SoftBank Begins Making Investments Again ‘Timidly With Fear’

SoftBank Group Corp.’s Vision Fund eked out its first profit in more than a year and said it’s cautiously resuming investments to capitalize on the opportunities in artificial intelligence and other emerging technologies.

(Bloomberg) — SoftBank Group Corp.’s Vision Fund eked out its first profit in more than a year and said it’s cautiously resuming investments to capitalize on the opportunities in artificial intelligence and other emerging technologies.

The Vision Fund invested $1.6 billion in the June quarter after coming to a virtual halt as investors soured on money-losing startups. But that’s still just a fraction of the fund’s early spending pace.

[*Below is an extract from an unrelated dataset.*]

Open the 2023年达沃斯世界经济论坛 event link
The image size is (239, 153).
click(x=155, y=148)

“We are investing timidly, with fear in our hearts,” SoftBank Chief Financial Officer Yoshimitsu Goto said during an earnings call. “But for an investor to play it safe is the same as not doing work.”

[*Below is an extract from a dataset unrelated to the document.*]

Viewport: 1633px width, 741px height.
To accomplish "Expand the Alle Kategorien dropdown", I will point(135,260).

Under founder Masayoshi Son, SoftBank invested more than $140 billion dollars in unprofitable startups from 2017, inflating valuations worldwide before they were punctured by the Covid pandemic, China’s tech crackdown and the US Federal Reserve’s rate hikes. Last year, the Vision Fund lost a record $30 billion. 

But a year of restraint has helped SoftBank regain its financial footing. The company has accumulated a cash pile of almost ¥6 trillion ($42 billion), which Goto said he believes is the highest ever for the company. SoftBank’s loan-to-value ratio, or the ratio of its net debt against the equity value of its holdings, fell to 8% at the end of June, its lowest ever, he said. 

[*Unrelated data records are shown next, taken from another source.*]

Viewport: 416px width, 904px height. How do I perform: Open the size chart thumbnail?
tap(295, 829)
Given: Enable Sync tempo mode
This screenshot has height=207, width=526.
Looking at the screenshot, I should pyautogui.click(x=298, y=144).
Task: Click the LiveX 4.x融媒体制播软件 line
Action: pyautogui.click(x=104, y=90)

SoftBank’s Vision Fund unit swung to a profit of ¥61 billion in the June quarter from a ¥2.3 trillion loss a year ago. That helped SoftBank report a smaller group-wide net loss, although the Japanese company remained underwater with earnings dragged down by paper losses on its stakes in Alibaba Group Holding Ltd., Deutsche Telekom AG and T-Mobile US Inc.  

“Shifting to offense mode,” read one slide in his presentation. “But from the CFO’s perspective, I’d like to see us do that carefully,” said Goto.

How aggressively Son will be able to chase new deals hinges on the planned initial public offering of SoftBank’s Arm Ltd. The chip designer is seeking to raise as much as $10 billion in a market debut as soon as September at a valuation of between $60 billion and $70 billion. If successful, that would make Arm the largest tech debut on record after Alibaba Group Holding Ltd. and Meta Platforms Inc.

But Arm stumbled financially in the latest quarter. It logged a quarterly loss of ¥9.5 billion on a 11% decline in sales in dollar terms because of a slowdown in smartphone sales and buildup of inventory in the electronics market. Goto declined to go into detail on the planned offering.

“Arm’s IPO plan is going very smoothly,” he said. Son handed over the earnings presentations to Goto in November because he said he wanted to focus on Arm.

The Nasdaq 100 index, a proxy for tech stock performance, rallied 15% during the June quarter, capping its best ever first-half of a year. Hype over artificial intelligence and easing concern over higher interest rates have bolstered SoftBank’s investments in companies including Grab Holdings Ltd., Coupang Inc. and Roivant Sciences Ltd.

Tomoaki Kawasaki, a senior analyst at Iwai Cosmo Securities Co., said the rally in tech stocks should benefit SoftBank both in the Arm IPO and in the value of its portfolio companies.

“Once Arm goes public, investors would be able to bet on two profit streams: one from Arm and other AI- and chip-related investments; and another from the expansion of Vision Fund investments,” he said. 

SoftBank has cut deeply into the staffing at the Vision Fund unit, in part because it has backed off new investments. The division reduced headcount by about 30% in the last fiscal year and began another round of layoffs this year, Bloomberg reported in June.

Navneet Govil, executive committee member for the Vision Funds, confirmed there was another round of cuts in the June quarter, but wouldn’t elaborate on how many jobs had been eliminated. 

“We now believe we have right-sized the organization for the investment opportunities that we see ahead,” Govil said on the earnings call.

SoftBank has spent a large percentage of the $166 billion it raised across investment funds. But it still has more cash to invest than most venture firms. 

“We have over $8 billion in available capital in Vision Fund 2 to invest,” Govil said. “At the same time, the bar for investment is very high.”

–With assistance from Vlad Savov, Edwin Chan and Ritsuko Ando.